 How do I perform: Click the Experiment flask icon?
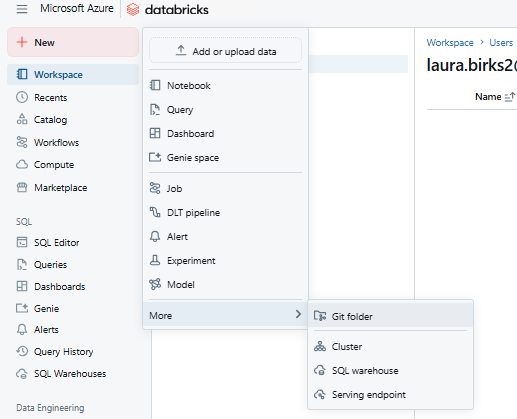tap(155, 260)
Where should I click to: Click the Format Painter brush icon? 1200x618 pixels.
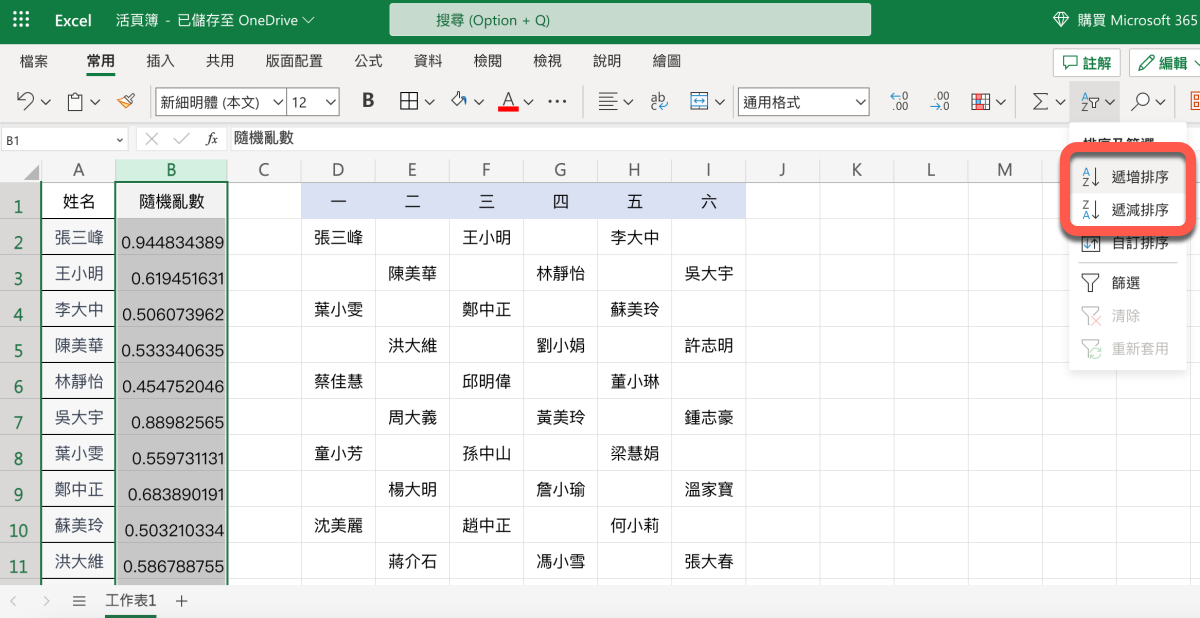coord(126,101)
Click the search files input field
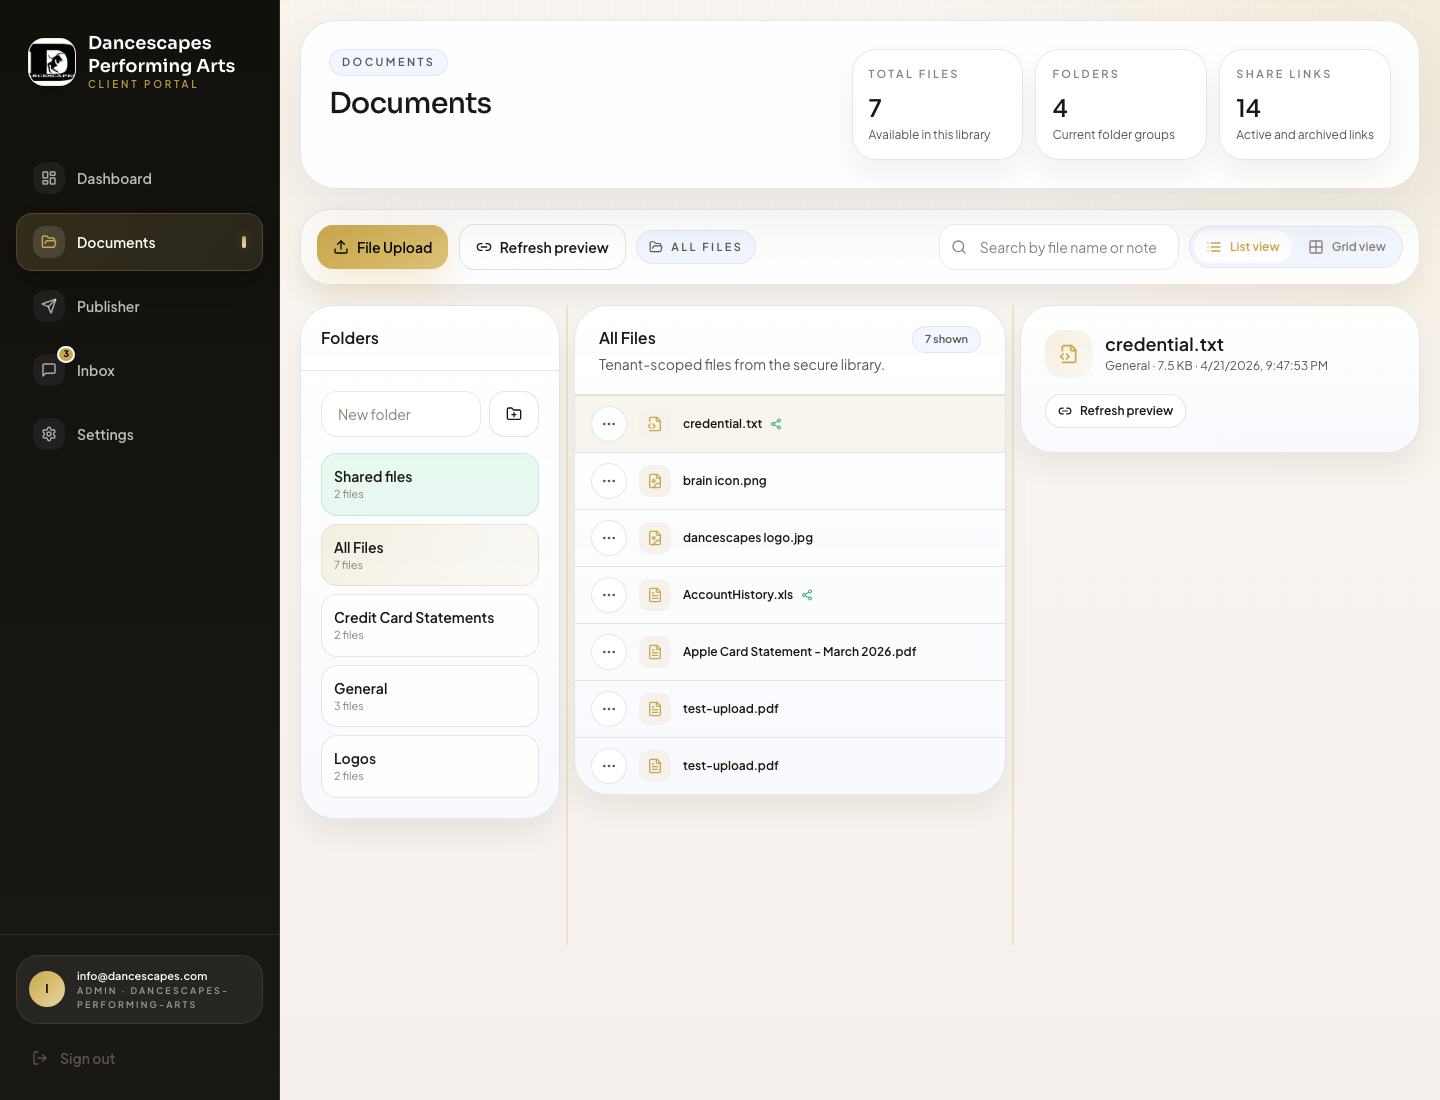Image resolution: width=1440 pixels, height=1100 pixels. (1060, 247)
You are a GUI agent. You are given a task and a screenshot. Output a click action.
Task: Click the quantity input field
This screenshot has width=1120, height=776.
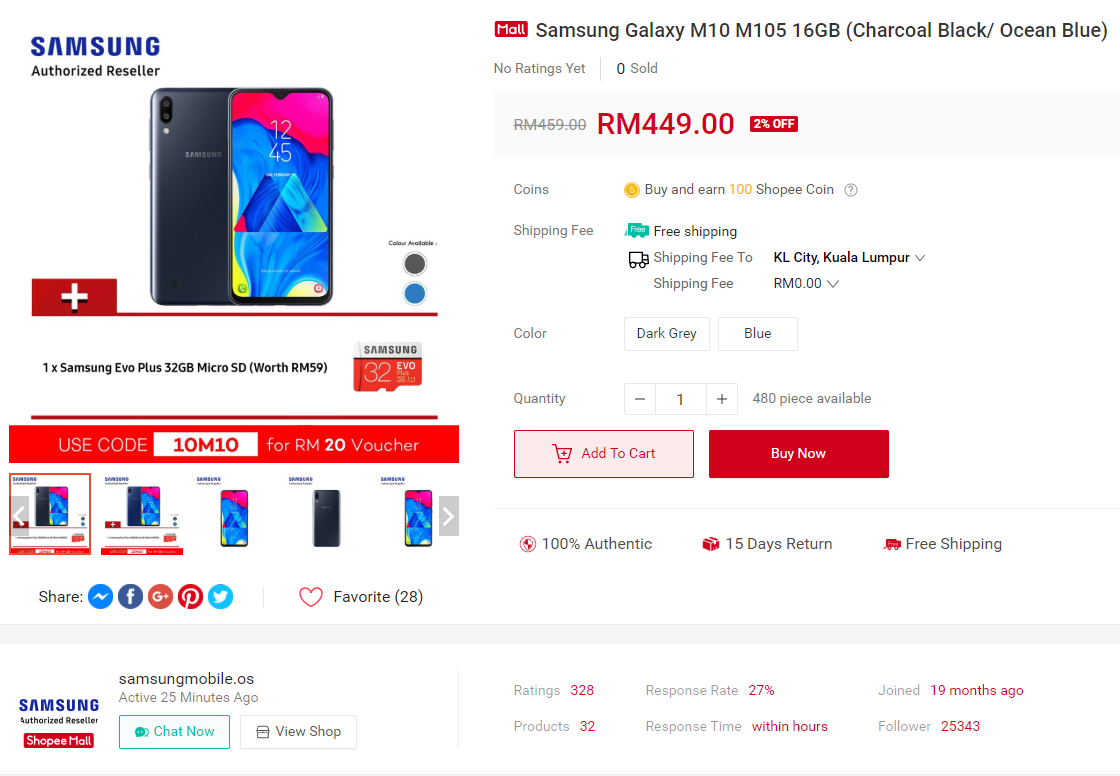tap(680, 399)
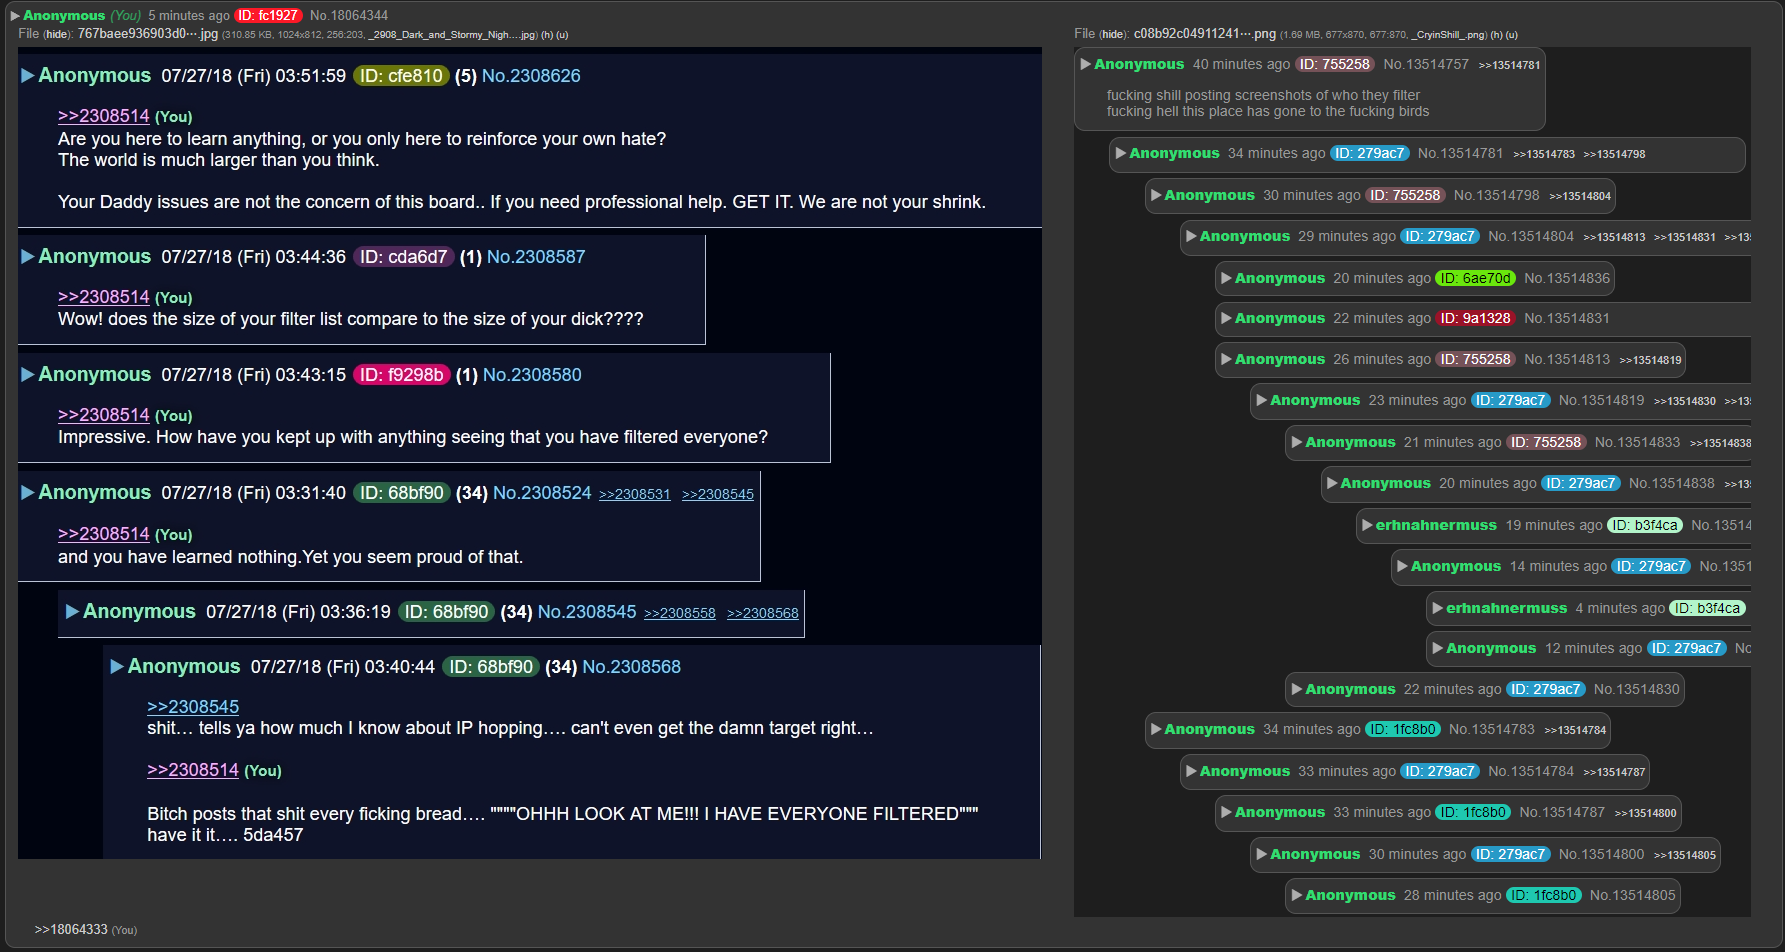This screenshot has width=1785, height=952.
Task: Click the arrow beside post No.13514805
Action: (1297, 895)
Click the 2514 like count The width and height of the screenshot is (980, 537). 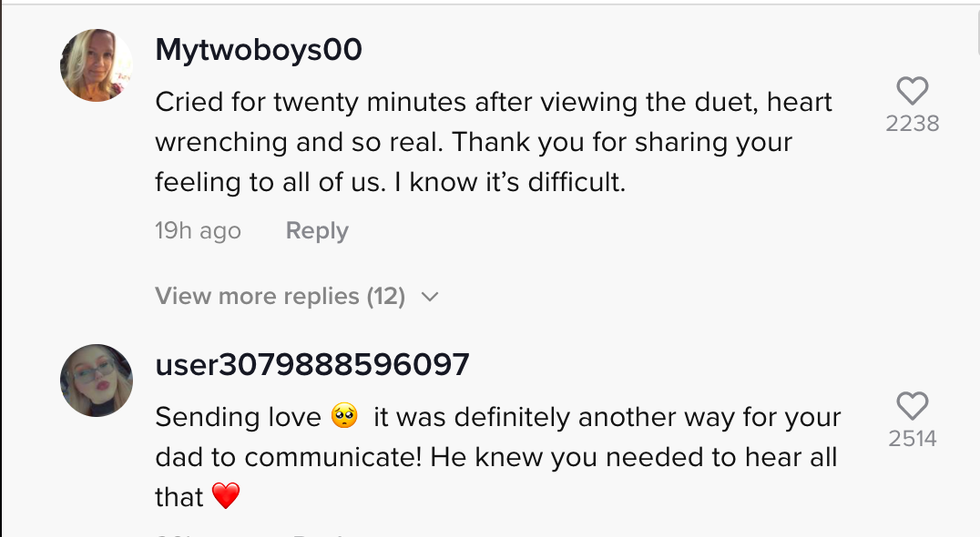pyautogui.click(x=912, y=438)
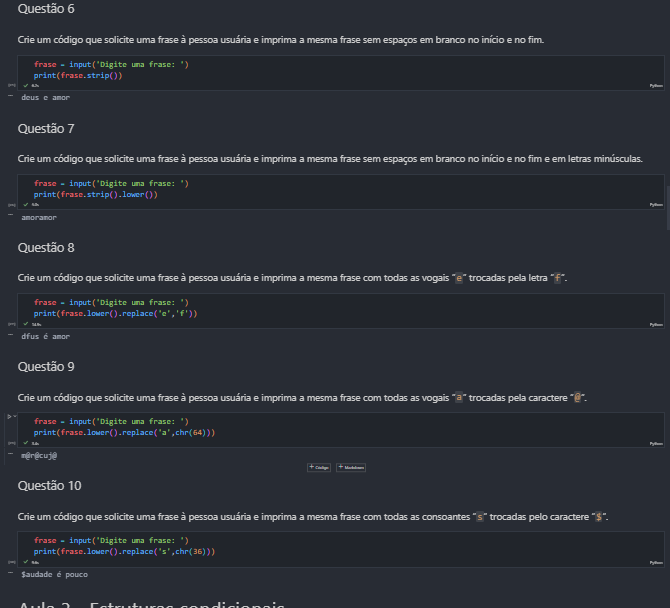The height and width of the screenshot is (608, 670).
Task: Add a new code cell with + Código
Action: (319, 467)
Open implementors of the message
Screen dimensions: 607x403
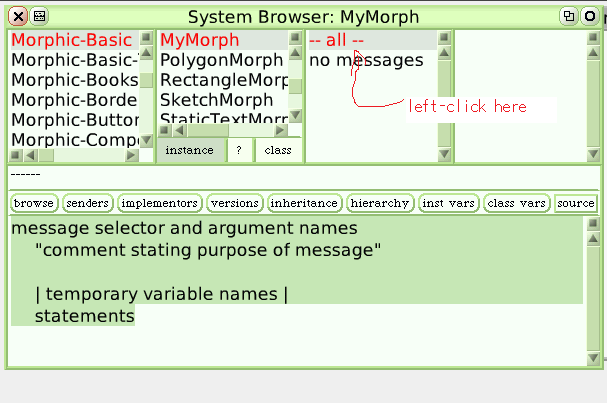tap(159, 203)
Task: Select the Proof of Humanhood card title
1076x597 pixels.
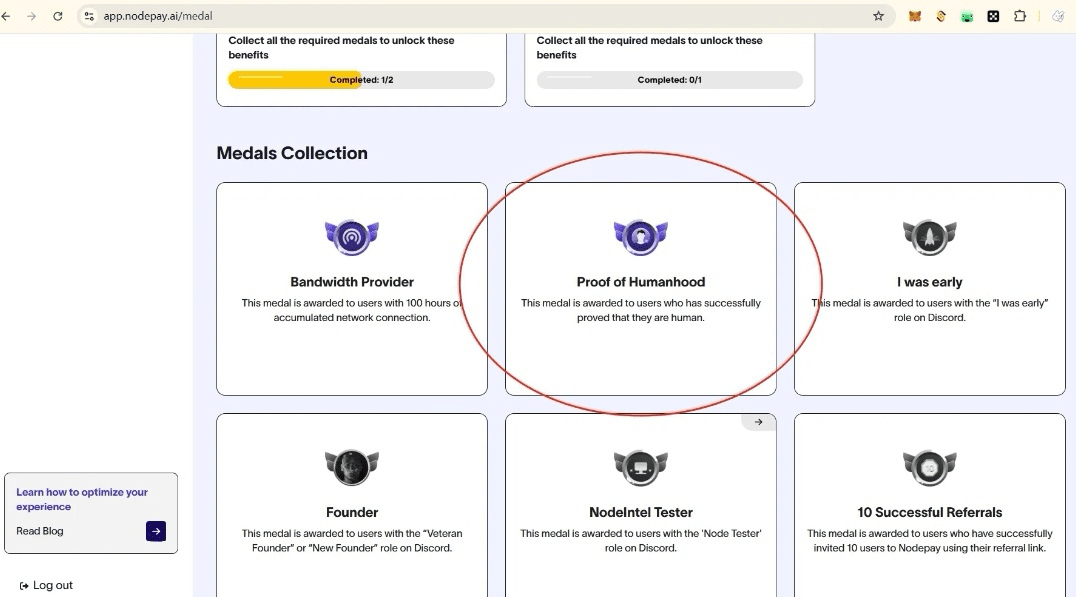Action: pyautogui.click(x=641, y=282)
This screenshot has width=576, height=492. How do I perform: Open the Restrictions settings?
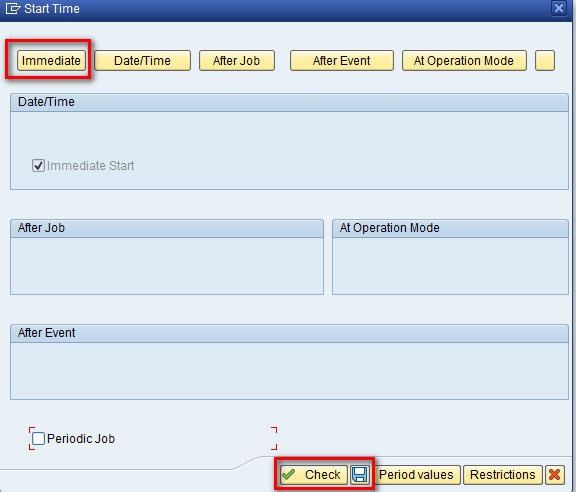click(x=503, y=475)
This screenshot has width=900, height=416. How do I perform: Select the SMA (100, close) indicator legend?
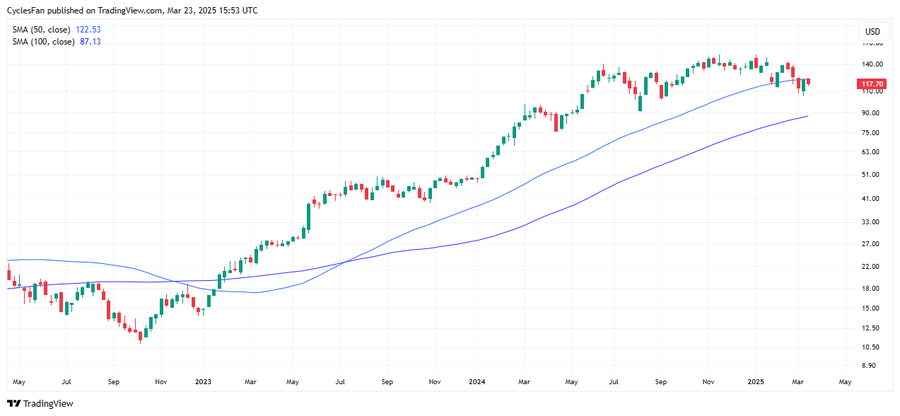pos(44,42)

*Problem details*
Copy word for word every line from the one holding "This screenshot has width=900, height=416." to the end of the listing, both ends included, but do not copy any pictures.

*Solution for this exercise*
This screenshot has width=900, height=416. How do I perform: Select the SMA (100, close) indicator legend?
pos(44,42)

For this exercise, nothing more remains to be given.